OLI 333: IMMIGRAZIONE – La promessa di Monti
Disegno di Guido Rosato |
Insieme alla questione della tassa sui permessi di soggiorno pare che il governo intenda intervenire anche sulla loro durata, per tentare di rendere più efficiente una politica fino ad ora irrazionale e contraddittoria su rilascio e rinnovo, e dunque sulla regolarità della presenza degli immigrati.
Da una parte circa ogni cinque anni dal 1987, si faceva una regolarizzazione degli immigrati rilasciando ogni volta centinaia di migliaia di permessi a chi era presente irregolarmente, dall’altra parte al primo rinnovo si adottavano interpretazioni talmente restrittive da rendere molto difficile il loro rinnovo.
Quando avveniva, moltissimi non rientravano nei paesi d’origine e finivano per rientrare in clandestinità, rimanendo a lavorare in nero aspettando la successiva sanatoria.
Con l’approvazione della legge Bossi-Fini (L.189/2002) il numero dei permessi di soggiorno non rinnovati è aumentato da decine di migliaia a centinaia di migliaia: secondo il Dossier Caritas 2011, nel solo 2010 i permessi di soggiorno non rinnovati sono stati 684.413.
La Bossi-Fini ha condizionato il rinnovo del permesso di soggiorno al possesso di un contratto di lavoro quando, precedentemente, con la legge Martelli (39/90) e la legge Turco Napolitano (40/98), era possibile rinnovare il permesso anche attraverso la dimostrazione di un reddito sufficiente, e coloro che non riuscivano a dimostrare il reddito e non avevano un contratto potevano comunque iscriversi al collocamento per un periodo non inferiore a 12 mesi.
Inoltre la Bossi-Fini ha ridotto sensibilmente la durata dei permessi, moltiplicando le fasi di rinnovo e di conseguenza le occasioni di perdita del titolo di soggiorno.
La legge Martelli e la legge Turco-Napolitano prevedevano per il primo rilascio una durata biennale dei permessi per lavoro e famiglia, ed al rinnovo una durata non inferiore al doppio della precedente (4 anni).
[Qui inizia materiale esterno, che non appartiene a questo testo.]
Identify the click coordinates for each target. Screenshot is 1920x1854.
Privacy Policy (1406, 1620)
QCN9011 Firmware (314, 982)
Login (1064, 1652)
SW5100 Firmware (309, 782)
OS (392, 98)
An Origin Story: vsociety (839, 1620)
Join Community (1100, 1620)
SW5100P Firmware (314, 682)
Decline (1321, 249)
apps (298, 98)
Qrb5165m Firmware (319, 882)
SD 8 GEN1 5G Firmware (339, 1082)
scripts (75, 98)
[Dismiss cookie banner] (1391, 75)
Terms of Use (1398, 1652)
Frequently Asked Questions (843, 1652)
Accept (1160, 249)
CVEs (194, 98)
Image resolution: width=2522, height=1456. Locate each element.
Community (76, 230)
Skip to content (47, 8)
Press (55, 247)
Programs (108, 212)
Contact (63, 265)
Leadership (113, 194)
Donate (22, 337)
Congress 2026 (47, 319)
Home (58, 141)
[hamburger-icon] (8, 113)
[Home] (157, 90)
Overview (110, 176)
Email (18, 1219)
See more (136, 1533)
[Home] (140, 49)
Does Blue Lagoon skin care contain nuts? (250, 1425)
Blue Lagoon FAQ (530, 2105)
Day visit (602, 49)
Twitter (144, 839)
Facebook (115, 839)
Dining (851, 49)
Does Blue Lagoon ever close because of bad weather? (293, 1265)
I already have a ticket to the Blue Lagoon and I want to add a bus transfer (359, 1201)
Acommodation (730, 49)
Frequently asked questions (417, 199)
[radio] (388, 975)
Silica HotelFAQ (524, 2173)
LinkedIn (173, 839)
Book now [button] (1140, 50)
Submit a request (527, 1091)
La Bossi-Fini ha invece legato la durata del permesso alla durata del contratto di lavoro, limitandone la durata massima ad un anno quando il contratto è a tempo determinato e a due anni quando è a tempo indeterminato. Oltre a ciò è stato eliminata la previsione del raddoppio della durata al momento del rinnovo, per cui il nuovo permesso non può avere una durata superiore alla precedente.
L’anno seguente è entrata in vigore la legge 30/2003 sul mercato del lavoro, con contratti di lavoro delle durate più brevi possibili: i precari e le altre categorie più deboli sono divenuti i più esposti a perdere il permesso di soggiorno, essendo soggetti a rinnovi con tempi ravvicinati (ricordiamo che tra l’altro ogni rinnovo costa circa settantatre euro).
E’ quindi necessario ed opportuno ritornare, almeno, alle norme della legge Turco-Napolitano.
(Saleh Zaghloul)
La Turco Napolitano apriva uno spiraglio di luce per la tutela dei diritti dei lavoratori immigrati, ma è stata mal interpretata e peggiorata con gli anni. La mia speranza è che il governo Monti riconosca la presenza dei lavoratori immigrati come una risorsa e che prenda provvedimenti per tutelarli quando a causa della crisi occupazopnale rischiano di perdere il dirito di permanza regolare in Italia.